BEGIN GIVEN ENTRIES

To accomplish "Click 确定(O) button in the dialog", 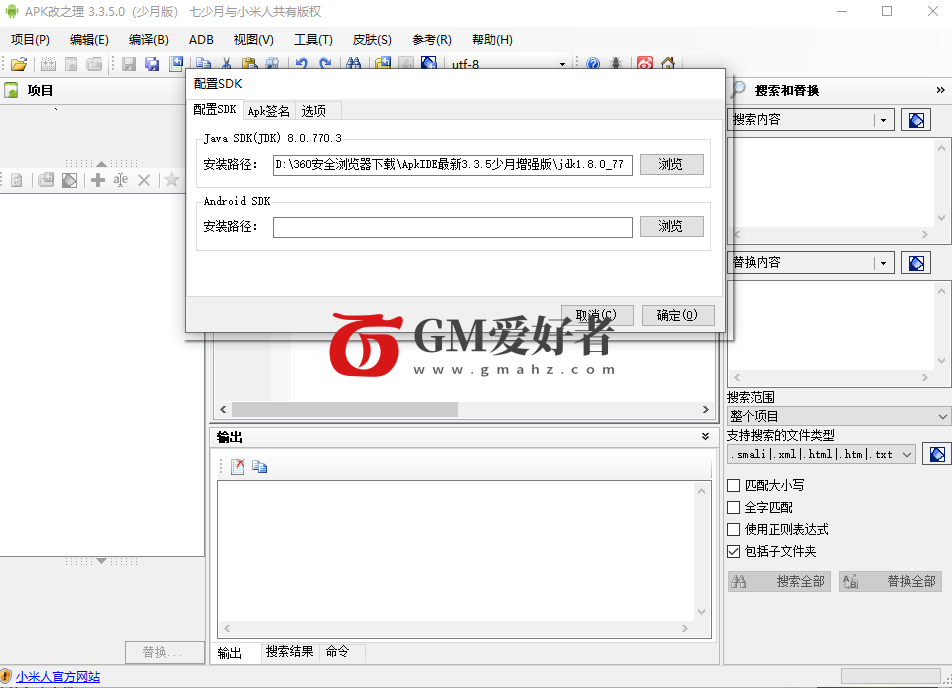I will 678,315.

END GIVEN ENTRIES
BEGIN GIVEN ENTRIES

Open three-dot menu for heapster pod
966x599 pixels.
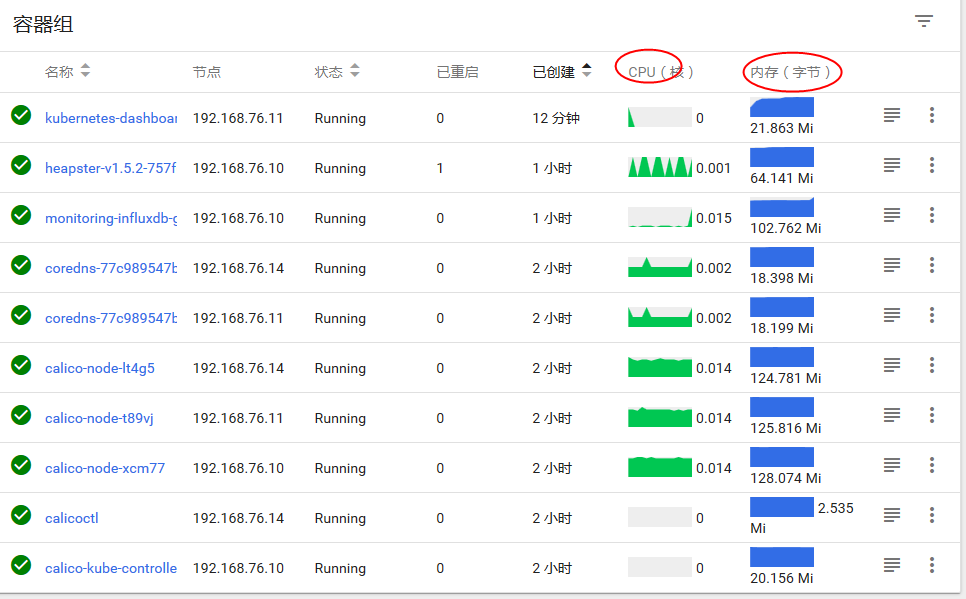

END GIVEN ENTRIES
BEGIN GIVEN ENTRIES

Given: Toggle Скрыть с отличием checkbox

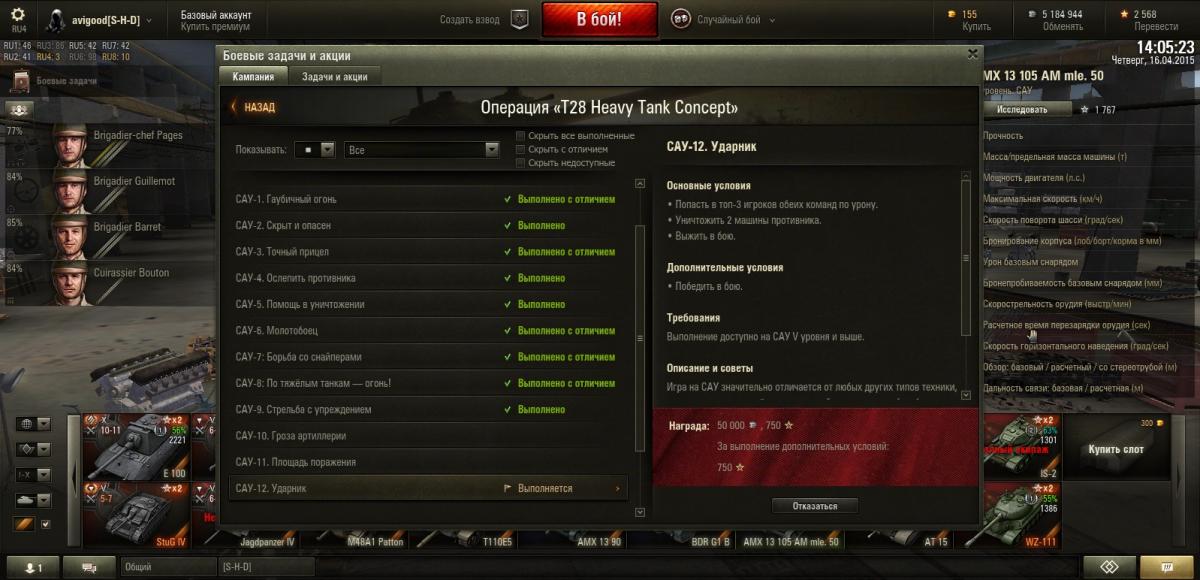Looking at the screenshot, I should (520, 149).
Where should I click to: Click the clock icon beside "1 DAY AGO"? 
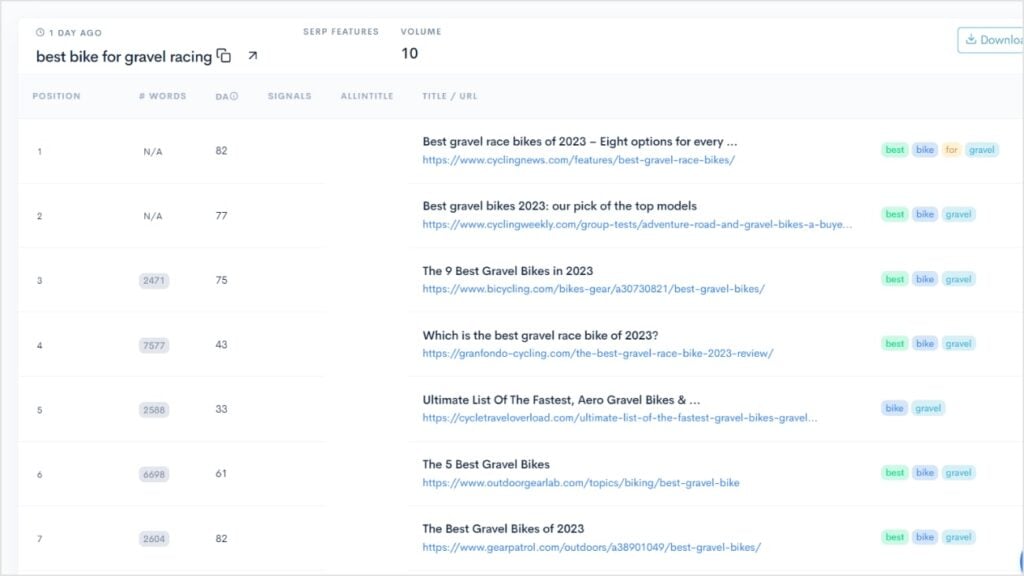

END GIVEN ENTRIES

WHAT YOU ARE ASKED TO DO —
Going by the entries above, repeat exactly the lines that start at the line with "Given: Toggle Скрыть с отличием checkbox" and go on through the line with "Where should I". Pictures are not part of the copy.

ANSWER SECTION —
Given: Toggle Скрыть с отличием checkbox

Looking at the screenshot, I should (520, 149).
Where should I click to: Click the clock icon beside "1 DAY AGO"? 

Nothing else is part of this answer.